Der Fünfte im März

(Sie kennen das doch: WMDEDGT?)

In der Nacht von Sonntag auf Montag schlafe ich stets schlecht. Habe ich gar Frühdienst, wache ich spätestens um drei Uhr morgens auf. Übernächtigt schleiche ich an solchen Tagen ins inzwischen schon ganz und gar verhasste neue, alte Büro.

Vor das Büro hat das Schicksal jedoch die Fahrt dorthin gesetzt. Der Bus um 6.20 Uhr fällt aus, ich hechte zur anderen Haltestelle, wo ebenfalls jeden Moment ein brauchbarer Bus abfahren sollte, aber auch der kommt laut Anzeige nicht. Also im Dauerlauf zur U-Bahn, die Tasche quer überm Bauch, der Beutel mit der Amtsstubenpflanze (die heute wieder in die Amtsstube zieht) fliegt hinterher. Ich hätte nicht hetzen müssen, denn auch die U-Bahn ist zu spät. Schon an der nächsten Station springe ich wieder aus der Bahn und erwische eine, die eine andere Strecke fährt. Das stellt sich als klug heraus, denn auf der eigentlichen Strecke gibt es wieder Ausfälle und Verspätungen zuhauf. Ich komme gerade noch rechtzeitig im Büro an.

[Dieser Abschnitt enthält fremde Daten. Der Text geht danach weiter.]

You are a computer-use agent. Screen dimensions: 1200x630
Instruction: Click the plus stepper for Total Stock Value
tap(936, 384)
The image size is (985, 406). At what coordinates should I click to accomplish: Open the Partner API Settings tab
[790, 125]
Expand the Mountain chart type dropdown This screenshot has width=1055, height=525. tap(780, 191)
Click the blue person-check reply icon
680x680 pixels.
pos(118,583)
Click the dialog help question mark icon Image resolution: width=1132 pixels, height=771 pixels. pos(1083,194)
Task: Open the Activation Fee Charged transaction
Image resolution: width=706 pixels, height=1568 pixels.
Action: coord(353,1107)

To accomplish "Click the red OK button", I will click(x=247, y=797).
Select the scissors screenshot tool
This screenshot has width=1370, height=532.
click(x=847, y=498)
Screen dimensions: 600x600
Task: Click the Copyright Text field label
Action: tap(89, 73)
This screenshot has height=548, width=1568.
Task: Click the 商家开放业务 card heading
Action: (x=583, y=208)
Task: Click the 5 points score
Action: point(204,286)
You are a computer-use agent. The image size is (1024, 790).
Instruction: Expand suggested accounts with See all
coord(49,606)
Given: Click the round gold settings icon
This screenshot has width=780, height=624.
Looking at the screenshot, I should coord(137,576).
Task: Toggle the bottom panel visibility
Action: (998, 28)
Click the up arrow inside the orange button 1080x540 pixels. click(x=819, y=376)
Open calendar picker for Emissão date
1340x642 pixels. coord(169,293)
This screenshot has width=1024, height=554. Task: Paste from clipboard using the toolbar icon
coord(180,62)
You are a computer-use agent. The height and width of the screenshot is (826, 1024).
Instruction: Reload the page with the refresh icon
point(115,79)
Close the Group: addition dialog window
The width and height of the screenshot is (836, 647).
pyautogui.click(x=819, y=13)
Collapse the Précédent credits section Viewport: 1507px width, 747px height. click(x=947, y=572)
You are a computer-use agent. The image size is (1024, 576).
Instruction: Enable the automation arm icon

Der erkrankte Kollege ist wieder im Dienst. Hinter zwei Computerbildschirmen und der Amtstubenpflanze mache ich mich so klein wie möglich,. Man möchte ja die Übellaunigkeit nicht unnötig provozieren, nicht einmal durch bloße Existenz. Dieser Montag ist ein typischer Montag. Morgens klappt nichts, am Nachmittag lösen sich Probleme auf wunderbare Weise nahezu von selbst.

Auf dem Heimweg laufe ich in zwei Geschäfte, um drei Backzutaten zu besorgen. Die Frau Oberkassier aus dem ersten Laden begegnet mir mit der ihr eigenen Arroganz und geheuchelten Freundlichkeit. Mit mir als Kundin ist auch nicht viel Staat zu machen. Wäre ich Herr oder Frau Doktor aus der benachbarten Klinik, ja, das wäre etwas anderes. Die Arroganz heckt sich fort bis ins dritte und vierte Glied, oder zumindest bis in den zweiten Laden, wo ein übel duftender Verkäufer mich behandelt, als hätte ich den Gestank persönlich in den Laden getragen. Verunsichert schnuppere ich zu Hause an Mantel und Bluse, aber ich rieche nur das Waschmittel von gestern und das Deo von heute morgen.

Zu Hause angekommen, lese ich eine Stunde Blogs und Twitter nach, telefoniere mit dem besten Ex der Welt und backe den Kuchen, um dessen Ingredienzen ich mit den  furchterregenden Einzelhandelsdrachen gekämpft habe. Ich vergesse, die Form einzufetten; trotzdem löst er sich ohne Murren und gleitet aus der Form aufs Küchenhandtuch, und ebenso leicht  vom Handtuch aufs Kuchengitter.

Der Abend gehört mir und nicht dem Blog.